Saved data entries:
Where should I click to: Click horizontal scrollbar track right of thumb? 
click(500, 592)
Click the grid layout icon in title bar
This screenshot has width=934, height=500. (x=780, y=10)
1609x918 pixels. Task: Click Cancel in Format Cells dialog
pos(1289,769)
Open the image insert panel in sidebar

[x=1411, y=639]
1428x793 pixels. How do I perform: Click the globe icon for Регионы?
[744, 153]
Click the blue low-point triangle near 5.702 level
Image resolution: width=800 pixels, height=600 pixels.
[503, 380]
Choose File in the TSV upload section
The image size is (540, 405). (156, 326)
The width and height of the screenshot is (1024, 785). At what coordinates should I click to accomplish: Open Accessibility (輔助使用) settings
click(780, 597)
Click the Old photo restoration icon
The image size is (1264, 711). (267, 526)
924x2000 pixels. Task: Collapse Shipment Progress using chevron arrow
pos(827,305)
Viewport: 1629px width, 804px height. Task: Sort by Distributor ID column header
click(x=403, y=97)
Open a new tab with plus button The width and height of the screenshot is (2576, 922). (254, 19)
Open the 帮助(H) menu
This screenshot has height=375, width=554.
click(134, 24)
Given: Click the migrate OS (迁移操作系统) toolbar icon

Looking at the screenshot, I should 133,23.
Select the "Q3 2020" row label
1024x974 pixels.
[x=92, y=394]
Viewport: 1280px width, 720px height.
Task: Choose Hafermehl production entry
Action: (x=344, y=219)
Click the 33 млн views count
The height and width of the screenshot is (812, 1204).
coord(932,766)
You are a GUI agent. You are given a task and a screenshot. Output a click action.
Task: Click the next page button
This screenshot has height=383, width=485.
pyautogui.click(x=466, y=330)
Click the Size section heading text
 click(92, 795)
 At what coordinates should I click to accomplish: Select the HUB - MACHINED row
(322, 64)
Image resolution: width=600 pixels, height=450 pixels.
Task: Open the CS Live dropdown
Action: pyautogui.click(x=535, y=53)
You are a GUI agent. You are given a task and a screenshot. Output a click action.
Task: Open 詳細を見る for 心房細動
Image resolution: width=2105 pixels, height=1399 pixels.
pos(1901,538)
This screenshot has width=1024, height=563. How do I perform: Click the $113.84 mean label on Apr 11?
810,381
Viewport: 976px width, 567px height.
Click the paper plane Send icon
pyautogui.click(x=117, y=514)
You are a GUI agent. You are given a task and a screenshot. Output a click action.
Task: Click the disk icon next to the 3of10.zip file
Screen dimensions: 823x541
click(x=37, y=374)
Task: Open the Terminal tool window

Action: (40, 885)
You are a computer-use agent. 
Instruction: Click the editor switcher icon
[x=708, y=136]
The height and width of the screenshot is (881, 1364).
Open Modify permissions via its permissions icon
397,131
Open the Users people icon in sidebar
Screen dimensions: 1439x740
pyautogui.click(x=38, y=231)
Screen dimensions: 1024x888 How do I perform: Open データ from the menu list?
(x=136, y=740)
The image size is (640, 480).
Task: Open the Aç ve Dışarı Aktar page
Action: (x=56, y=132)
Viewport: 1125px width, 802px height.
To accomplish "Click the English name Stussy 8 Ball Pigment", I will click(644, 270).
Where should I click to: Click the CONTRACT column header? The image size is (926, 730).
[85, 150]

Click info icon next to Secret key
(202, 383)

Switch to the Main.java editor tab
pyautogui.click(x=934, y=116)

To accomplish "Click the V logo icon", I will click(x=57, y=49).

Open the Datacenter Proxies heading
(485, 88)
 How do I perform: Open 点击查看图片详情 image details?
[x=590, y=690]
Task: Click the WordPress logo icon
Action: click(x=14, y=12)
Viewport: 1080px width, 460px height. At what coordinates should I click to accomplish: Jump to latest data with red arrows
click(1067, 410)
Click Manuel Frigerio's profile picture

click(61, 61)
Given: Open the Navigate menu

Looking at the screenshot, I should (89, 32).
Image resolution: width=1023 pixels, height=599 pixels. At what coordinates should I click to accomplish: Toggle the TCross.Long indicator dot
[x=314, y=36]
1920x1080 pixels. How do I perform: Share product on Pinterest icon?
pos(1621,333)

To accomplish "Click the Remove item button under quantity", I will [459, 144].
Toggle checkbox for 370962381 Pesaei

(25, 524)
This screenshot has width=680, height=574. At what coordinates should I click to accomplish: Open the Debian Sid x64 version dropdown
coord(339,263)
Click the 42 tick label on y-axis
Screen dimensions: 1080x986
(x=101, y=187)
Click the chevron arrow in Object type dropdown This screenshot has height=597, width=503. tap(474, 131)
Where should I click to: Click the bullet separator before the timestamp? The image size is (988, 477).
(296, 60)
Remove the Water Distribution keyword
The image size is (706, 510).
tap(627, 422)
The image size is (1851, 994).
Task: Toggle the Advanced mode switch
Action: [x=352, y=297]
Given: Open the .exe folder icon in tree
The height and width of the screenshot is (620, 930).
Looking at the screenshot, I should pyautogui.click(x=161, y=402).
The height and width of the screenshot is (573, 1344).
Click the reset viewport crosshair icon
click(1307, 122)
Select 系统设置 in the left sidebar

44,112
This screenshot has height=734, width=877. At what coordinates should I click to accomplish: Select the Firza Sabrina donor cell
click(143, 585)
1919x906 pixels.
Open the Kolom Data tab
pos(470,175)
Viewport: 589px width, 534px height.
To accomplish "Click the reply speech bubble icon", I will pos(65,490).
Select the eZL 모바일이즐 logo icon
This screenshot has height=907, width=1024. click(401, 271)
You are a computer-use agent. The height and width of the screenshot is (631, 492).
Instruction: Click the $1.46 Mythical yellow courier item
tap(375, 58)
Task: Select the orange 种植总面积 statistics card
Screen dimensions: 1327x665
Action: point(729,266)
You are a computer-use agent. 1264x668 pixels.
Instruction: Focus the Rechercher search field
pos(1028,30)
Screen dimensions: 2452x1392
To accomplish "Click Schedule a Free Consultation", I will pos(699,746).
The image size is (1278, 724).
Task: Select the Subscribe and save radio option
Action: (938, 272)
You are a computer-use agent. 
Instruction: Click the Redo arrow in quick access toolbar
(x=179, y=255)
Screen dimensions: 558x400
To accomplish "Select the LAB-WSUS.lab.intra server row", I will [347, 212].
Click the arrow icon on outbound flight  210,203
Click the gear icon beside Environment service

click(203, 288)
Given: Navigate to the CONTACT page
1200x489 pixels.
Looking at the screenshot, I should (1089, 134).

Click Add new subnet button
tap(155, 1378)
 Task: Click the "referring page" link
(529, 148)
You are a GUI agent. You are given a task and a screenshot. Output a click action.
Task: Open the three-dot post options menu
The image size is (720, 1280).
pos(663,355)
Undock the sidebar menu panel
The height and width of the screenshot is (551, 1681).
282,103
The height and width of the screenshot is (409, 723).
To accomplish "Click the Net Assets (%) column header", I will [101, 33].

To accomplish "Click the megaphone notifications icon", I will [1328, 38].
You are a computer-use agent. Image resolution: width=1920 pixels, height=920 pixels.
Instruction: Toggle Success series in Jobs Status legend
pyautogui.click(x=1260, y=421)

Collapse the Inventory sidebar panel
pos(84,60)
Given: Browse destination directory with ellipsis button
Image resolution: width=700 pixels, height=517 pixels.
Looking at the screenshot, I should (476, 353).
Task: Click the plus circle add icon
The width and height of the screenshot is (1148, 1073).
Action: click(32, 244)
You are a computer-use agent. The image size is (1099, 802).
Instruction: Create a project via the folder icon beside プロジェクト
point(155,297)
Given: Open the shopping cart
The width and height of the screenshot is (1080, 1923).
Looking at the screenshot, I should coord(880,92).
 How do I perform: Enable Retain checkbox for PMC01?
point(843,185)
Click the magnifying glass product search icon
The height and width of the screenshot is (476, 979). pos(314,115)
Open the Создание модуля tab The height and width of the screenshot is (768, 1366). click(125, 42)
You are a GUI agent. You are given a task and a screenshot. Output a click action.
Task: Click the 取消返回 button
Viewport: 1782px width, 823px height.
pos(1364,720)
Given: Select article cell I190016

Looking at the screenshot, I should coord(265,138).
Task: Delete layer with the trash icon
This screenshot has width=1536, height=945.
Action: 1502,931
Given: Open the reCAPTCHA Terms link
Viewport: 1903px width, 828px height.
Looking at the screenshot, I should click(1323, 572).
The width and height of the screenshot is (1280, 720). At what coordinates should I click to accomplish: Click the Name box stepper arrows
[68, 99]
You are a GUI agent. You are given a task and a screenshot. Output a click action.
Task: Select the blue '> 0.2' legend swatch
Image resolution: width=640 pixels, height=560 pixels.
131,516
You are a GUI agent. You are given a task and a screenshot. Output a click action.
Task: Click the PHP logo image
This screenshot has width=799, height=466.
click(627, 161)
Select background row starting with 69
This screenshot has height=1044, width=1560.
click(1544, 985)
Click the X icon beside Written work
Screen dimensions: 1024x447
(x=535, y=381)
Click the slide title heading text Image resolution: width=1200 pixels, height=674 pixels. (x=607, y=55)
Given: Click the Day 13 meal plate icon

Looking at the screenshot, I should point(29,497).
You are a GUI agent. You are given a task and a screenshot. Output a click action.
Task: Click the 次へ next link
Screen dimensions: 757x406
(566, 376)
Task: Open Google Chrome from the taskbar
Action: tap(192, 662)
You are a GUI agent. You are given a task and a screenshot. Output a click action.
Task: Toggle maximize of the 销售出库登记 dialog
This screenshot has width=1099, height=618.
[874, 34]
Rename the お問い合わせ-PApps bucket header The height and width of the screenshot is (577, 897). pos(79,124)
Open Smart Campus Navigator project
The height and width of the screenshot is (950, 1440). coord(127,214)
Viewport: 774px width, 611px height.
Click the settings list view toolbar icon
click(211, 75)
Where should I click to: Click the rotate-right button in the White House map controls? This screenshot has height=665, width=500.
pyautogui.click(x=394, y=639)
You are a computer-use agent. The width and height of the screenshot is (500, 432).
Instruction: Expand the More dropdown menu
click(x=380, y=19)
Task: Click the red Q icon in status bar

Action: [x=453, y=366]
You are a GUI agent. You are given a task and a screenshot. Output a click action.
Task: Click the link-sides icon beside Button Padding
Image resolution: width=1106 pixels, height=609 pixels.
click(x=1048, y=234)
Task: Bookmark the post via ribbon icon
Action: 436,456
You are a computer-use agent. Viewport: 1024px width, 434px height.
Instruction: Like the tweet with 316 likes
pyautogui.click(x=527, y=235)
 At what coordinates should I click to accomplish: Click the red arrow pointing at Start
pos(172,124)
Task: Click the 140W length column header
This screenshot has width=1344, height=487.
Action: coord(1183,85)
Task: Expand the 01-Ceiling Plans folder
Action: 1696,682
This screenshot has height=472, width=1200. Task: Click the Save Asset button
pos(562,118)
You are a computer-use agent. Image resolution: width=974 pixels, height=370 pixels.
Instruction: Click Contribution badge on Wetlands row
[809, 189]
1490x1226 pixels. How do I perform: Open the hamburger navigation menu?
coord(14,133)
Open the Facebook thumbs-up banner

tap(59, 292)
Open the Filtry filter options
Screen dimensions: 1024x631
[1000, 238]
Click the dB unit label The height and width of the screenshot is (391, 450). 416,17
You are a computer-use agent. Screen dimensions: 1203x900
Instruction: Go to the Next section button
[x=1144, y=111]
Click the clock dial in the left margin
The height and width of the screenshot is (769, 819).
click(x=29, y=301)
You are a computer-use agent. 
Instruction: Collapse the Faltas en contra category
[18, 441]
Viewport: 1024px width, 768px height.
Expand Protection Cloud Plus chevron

* WHAT TO DO *
Please copy each line of the records above that holds the word "blue".

* OUTPUT BELOW *
Click the blue low-point triangle near 5.702 level
Task: Select the blue '> 0.2' legend swatch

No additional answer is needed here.